Replication is hard in MS severity: phenotype noise, power, and treatment-era effects
One of the most useful “humanizing” contributions of this review is its candid diagnosis of why severity genetics has been slow: replication is intrinsically difficult when outcomes are noisy, time-dependent, and treatment-modified. The standard disability anchor (EDSS) is heavily weighted toward ambulation and fluctuates with relapse/recovery; derived scales (ARMSS/MSSS) improve sensitivity but inherit limitations. Even when studies nominally use the same metric, longitudinal choices matter—median longitudinal severity (L-ARMSS/L-MSSS) may damp relapse-related volatility but can miss “end-point” disability, as illustrated by the review’s discussion of median-versus-last severity interpretation. Add statistical realities (small effect sizes, low minor allele frequency limiting homozygotes, winner’s curse) and cohort realities (different covariates, enrichment strategies, and disease-modifying therapy exposure), and it becomes easier to see how a true signal can look inconsistent across datasets. The take-home is not that findings are unreliable, but that severity GWAS needs rigor in phenotyping, scale, and harmonization that matches the complexity of progression biology.

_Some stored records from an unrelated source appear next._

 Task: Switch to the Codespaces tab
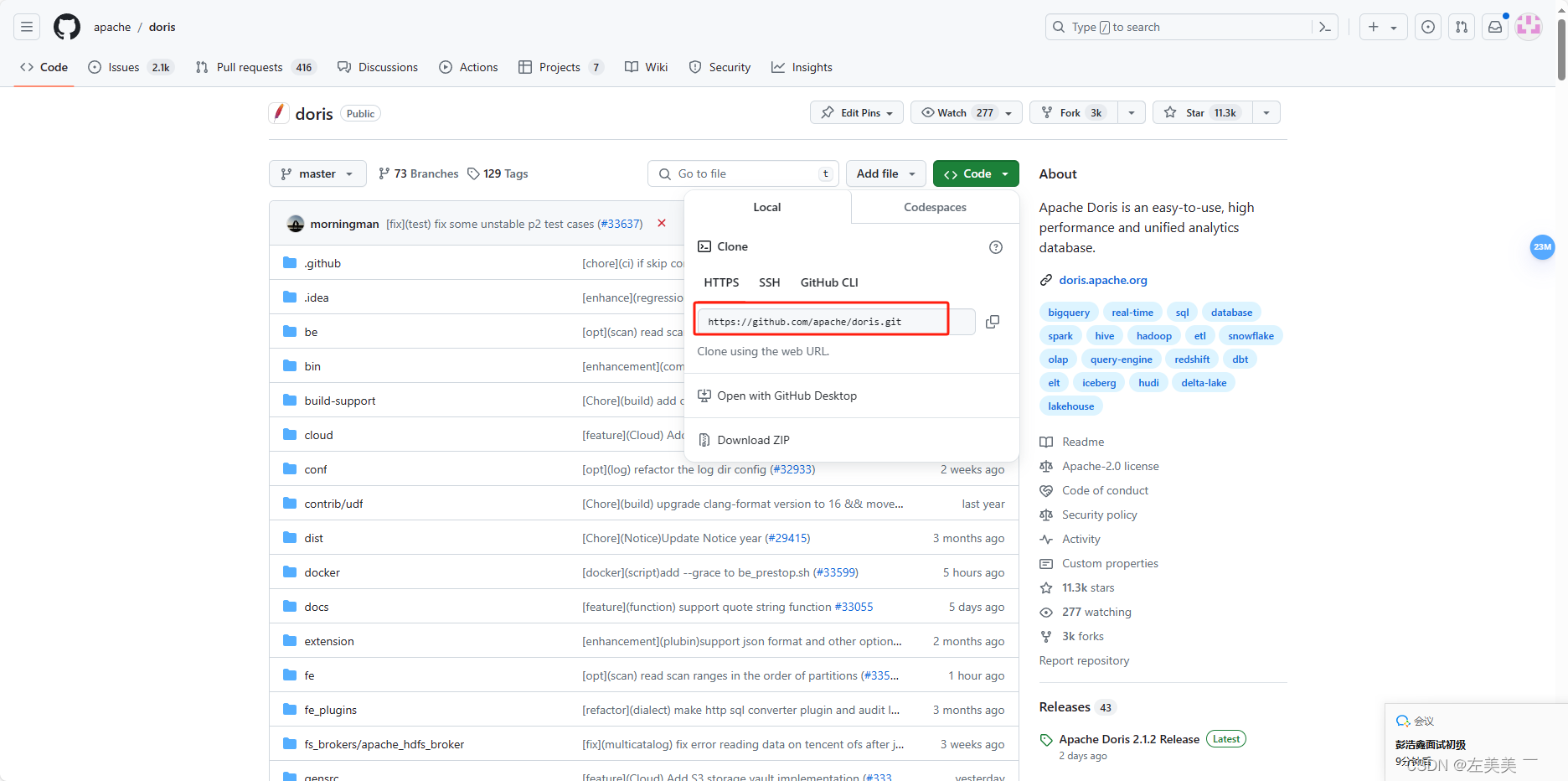[x=934, y=207]
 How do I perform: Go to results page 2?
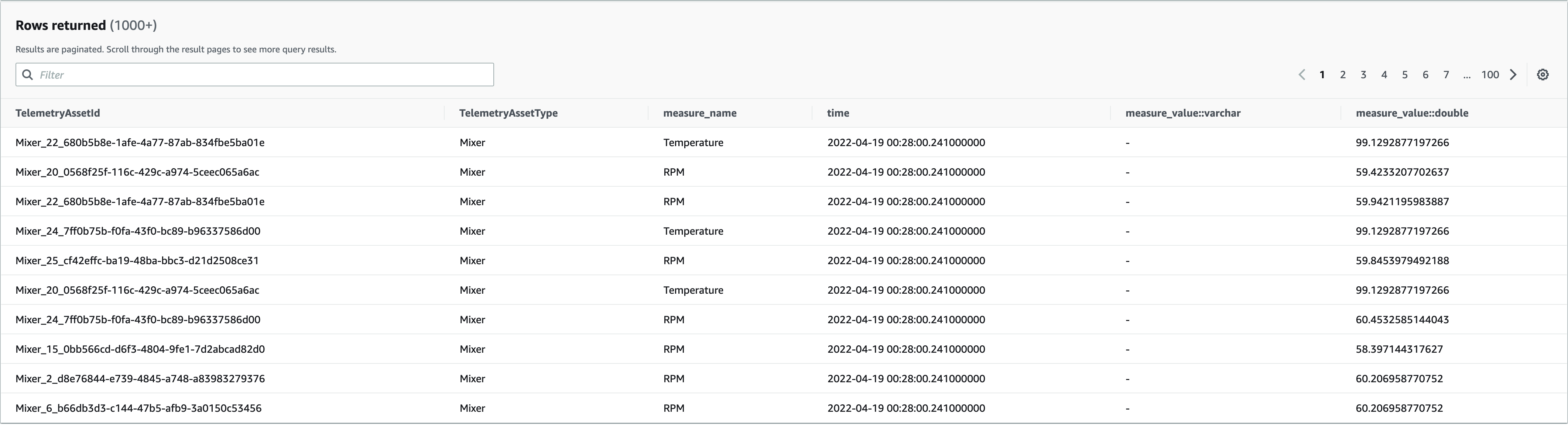pos(1342,75)
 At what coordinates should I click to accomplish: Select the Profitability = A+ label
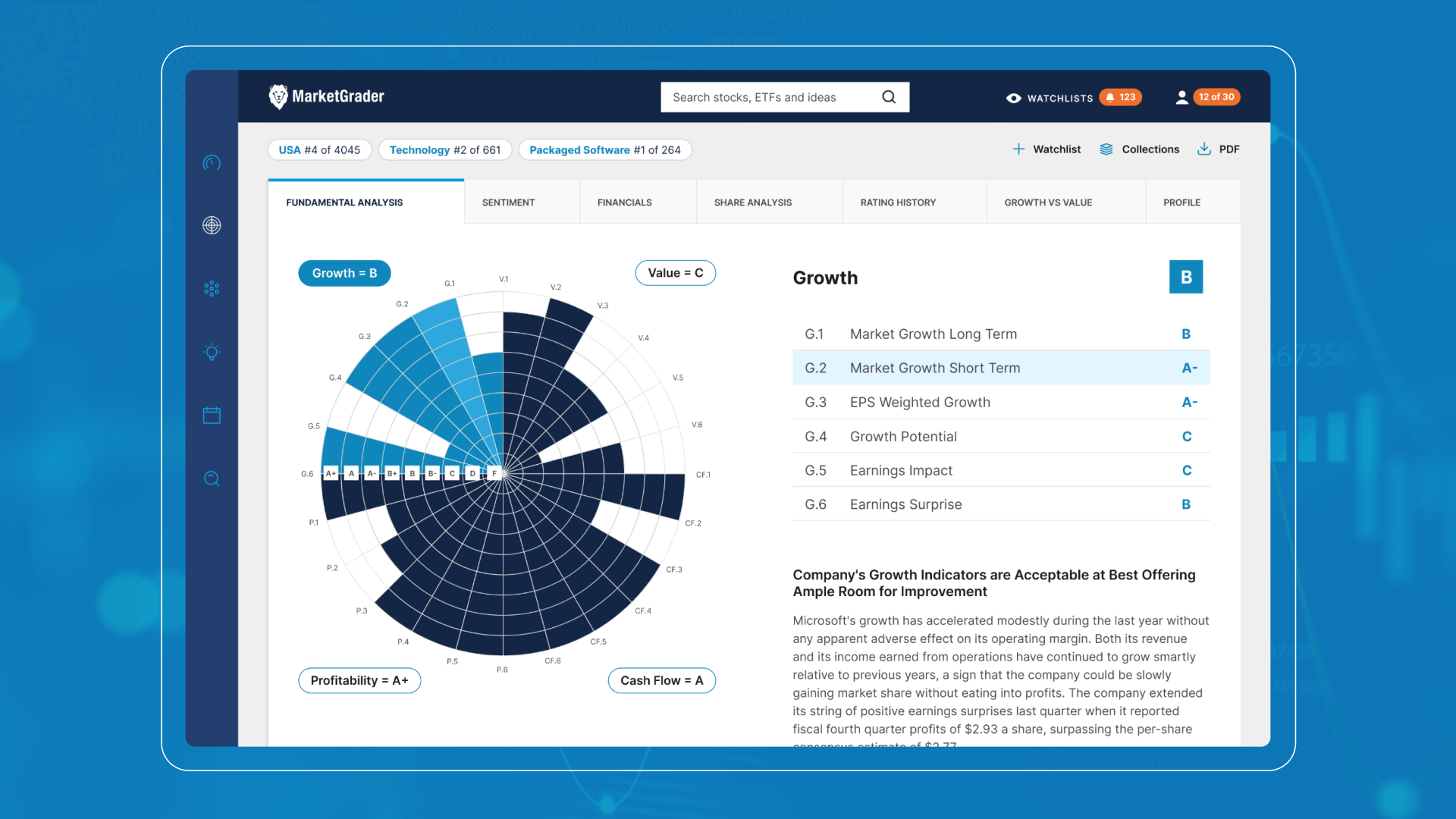tap(359, 680)
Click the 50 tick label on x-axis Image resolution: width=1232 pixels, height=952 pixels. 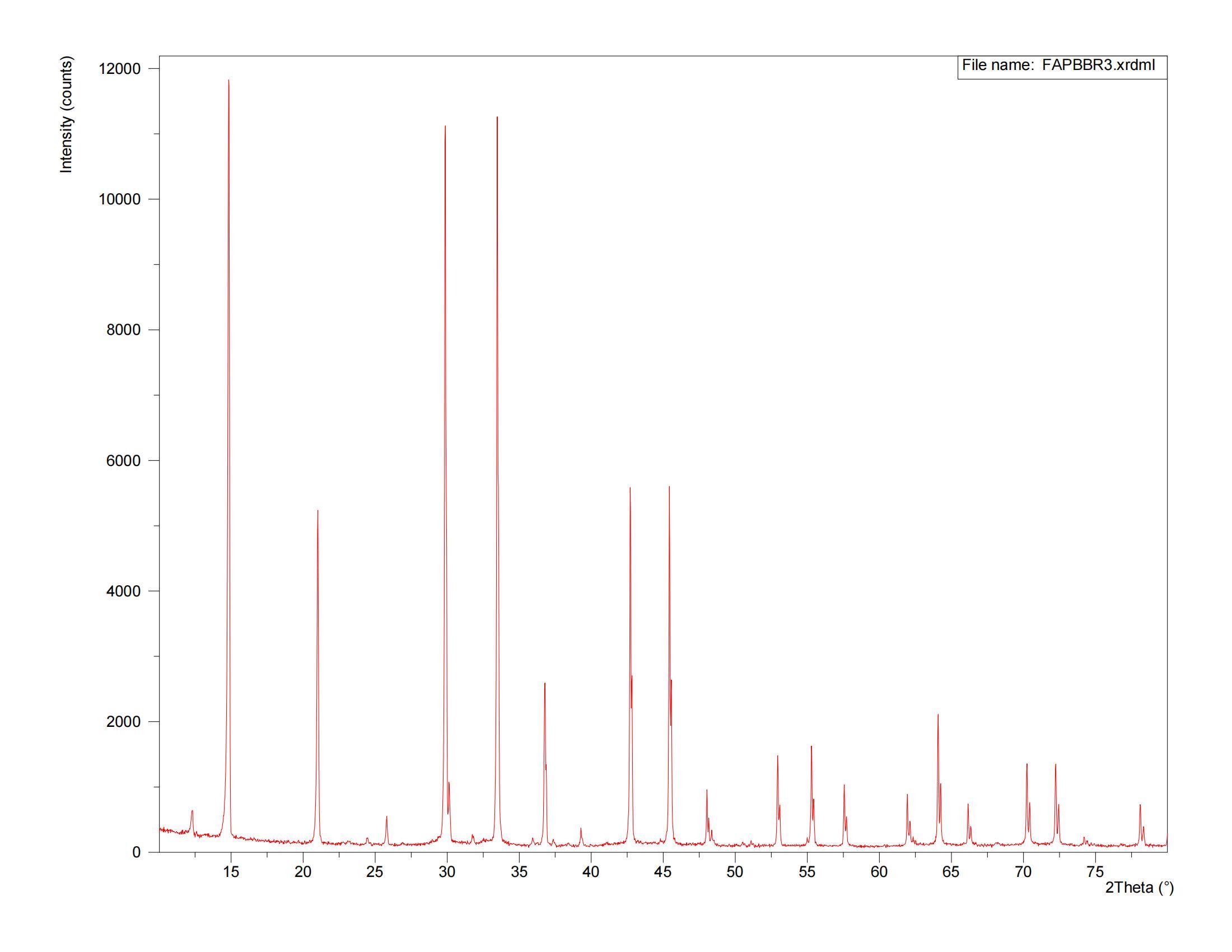tap(735, 872)
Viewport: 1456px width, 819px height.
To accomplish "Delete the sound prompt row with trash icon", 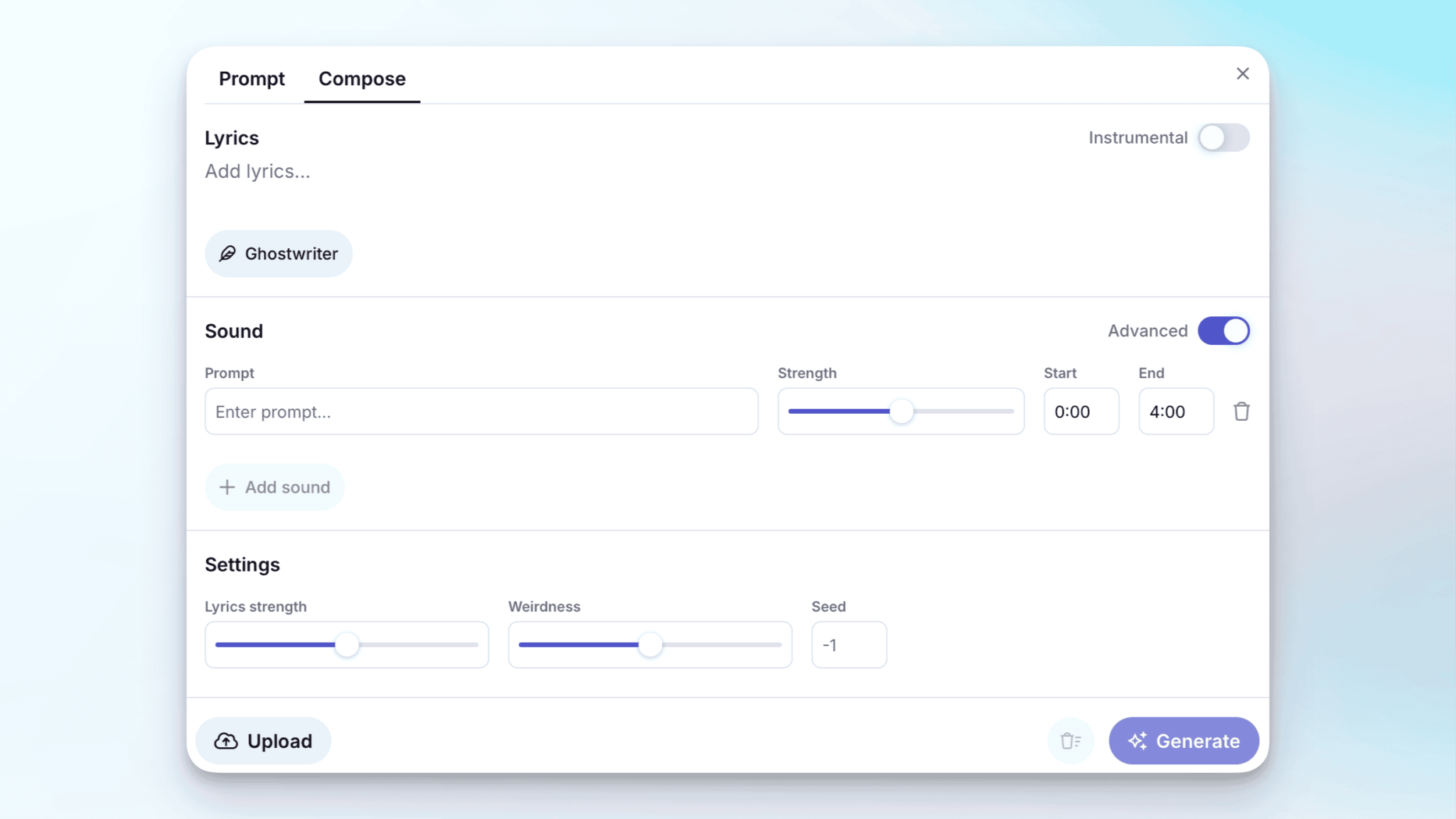I will (1241, 412).
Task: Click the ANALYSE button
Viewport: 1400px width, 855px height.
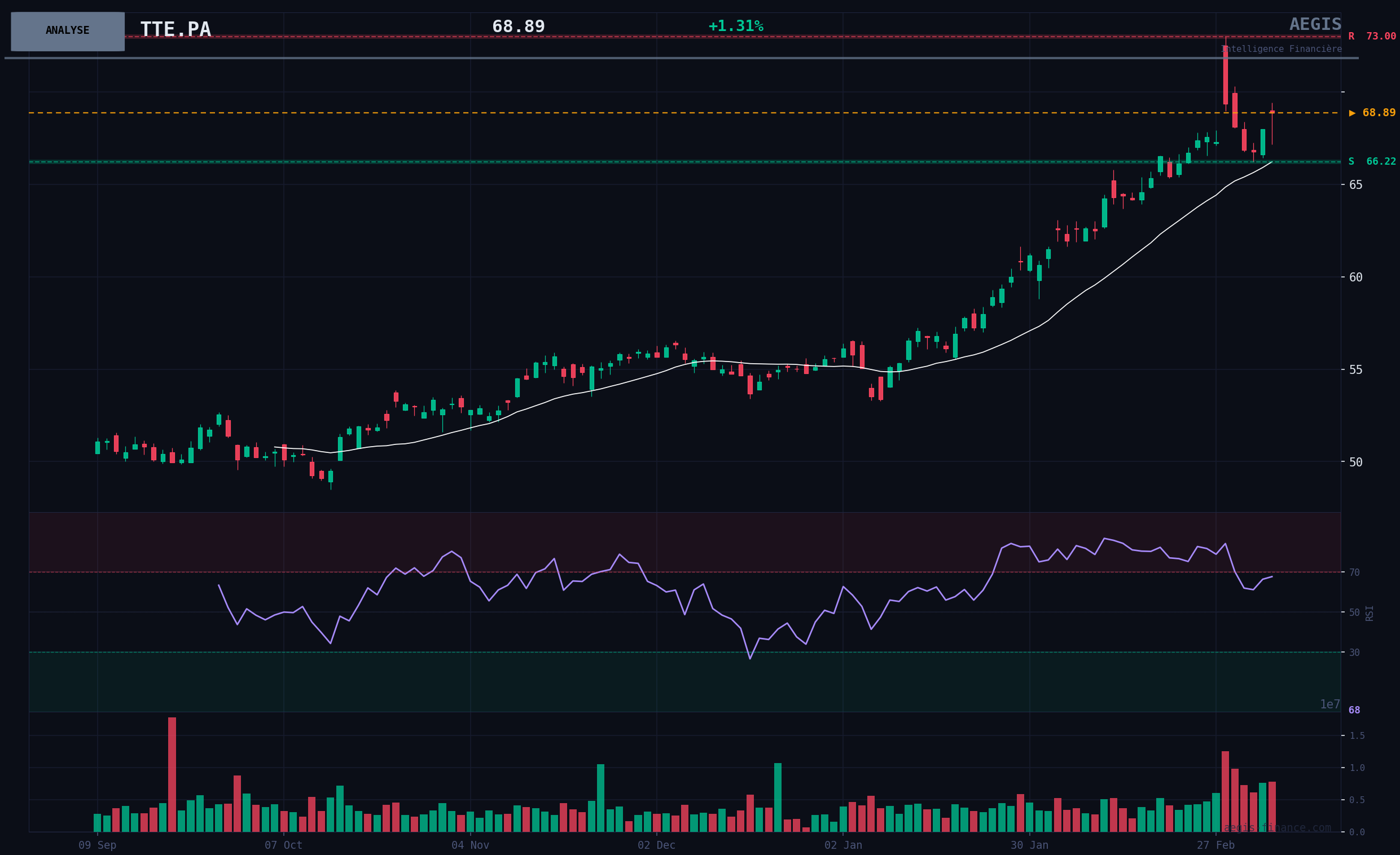Action: 68,31
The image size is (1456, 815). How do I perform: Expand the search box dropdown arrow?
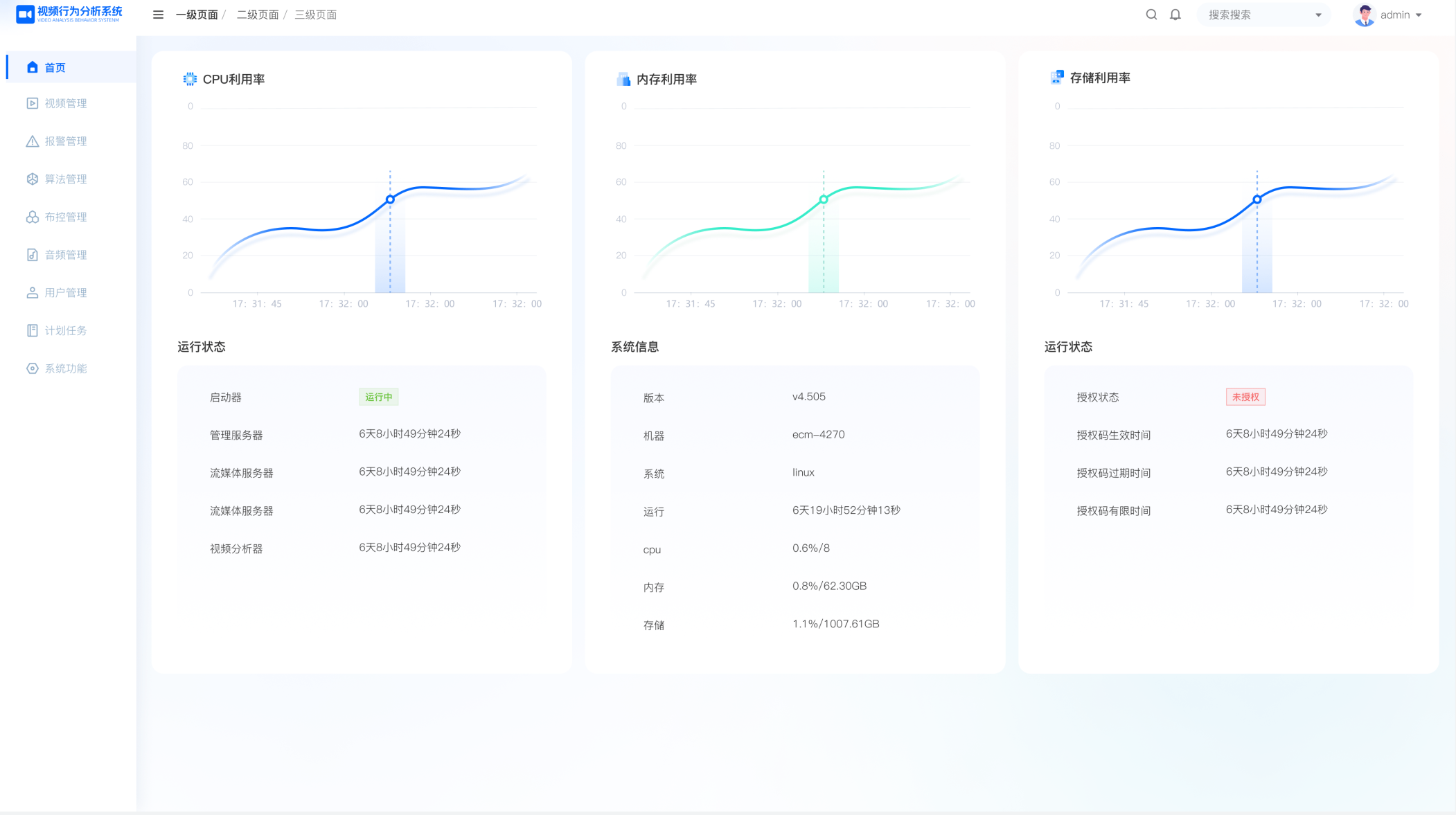tap(1318, 15)
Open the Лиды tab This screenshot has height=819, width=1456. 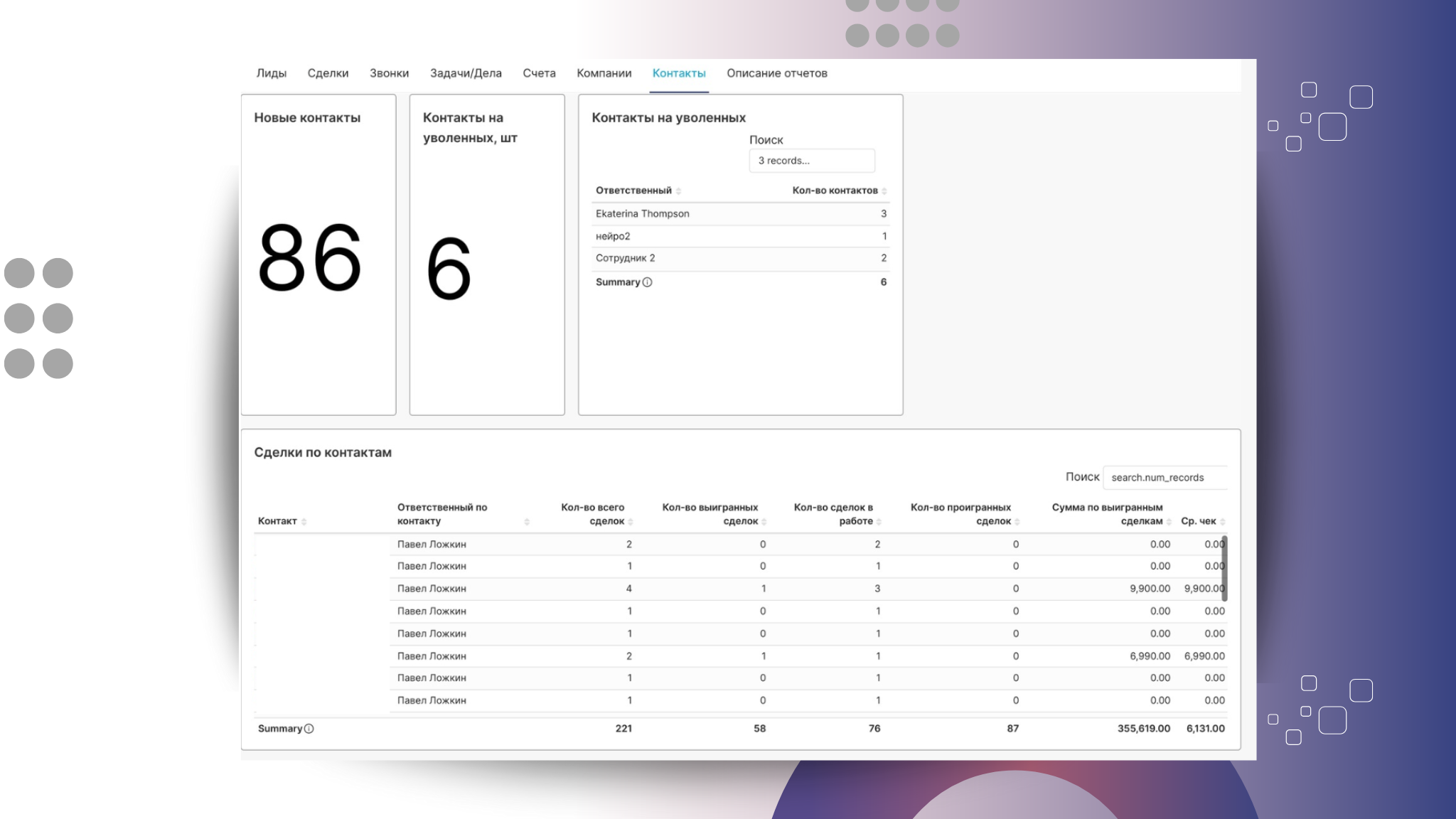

What comes next: better phenotypes, diverse ancestries, rare variants, and usable prediction
Sahi et al. outline a pragmatic roadmap for turning severity genetics into clinical utility. First, “severity” needs deeper phenotyping: progression independent of relapse activity (PIRA), advanced MRI markers (including those capturing gray matter pathology and chronic inflammation), cognition, and patient-reported or wearable-derived outcomes may better map onto underlying mechanisms than EDSS alone. Second, MS genetics must expand beyond European-ancestry cohorts—both to reduce bias and to leverage cross-ancestry linkage disequilibrium differences for fine-mapping and causal inference. Third, missing heritability may sit in low-frequency or rare variants better captured by whole-exome or whole-genome sequencing. Finally, prediction is likely to emerge from models that combine genetics with early clinical/MRI features—potentially using nonlinear machine learning to capture non-additive effects—while mechanistic translation will require pathway- and gene-set approaches that move beyond single-variant associations. The review’s bottom line is clear: the field is finally beginning to separate the genetics of starting MS from the genetics of withstanding MS, and that separation may be exactly what progressive MS therapeutics has been waiting for.

Disclaimer: This blog post is based on the provided research article and is intended for informational purposes only. It is not intended to provide medical advice. Please consult with a healthcare professional for any health concerns.

References:
Sahi, N., Ciccarelli, O., Houlden, H., & Chard, D. T. (2025). Unlocking Multiple Sclerosis Genetics: From Susceptibility to Severity. Neurology, 105(8), e214141.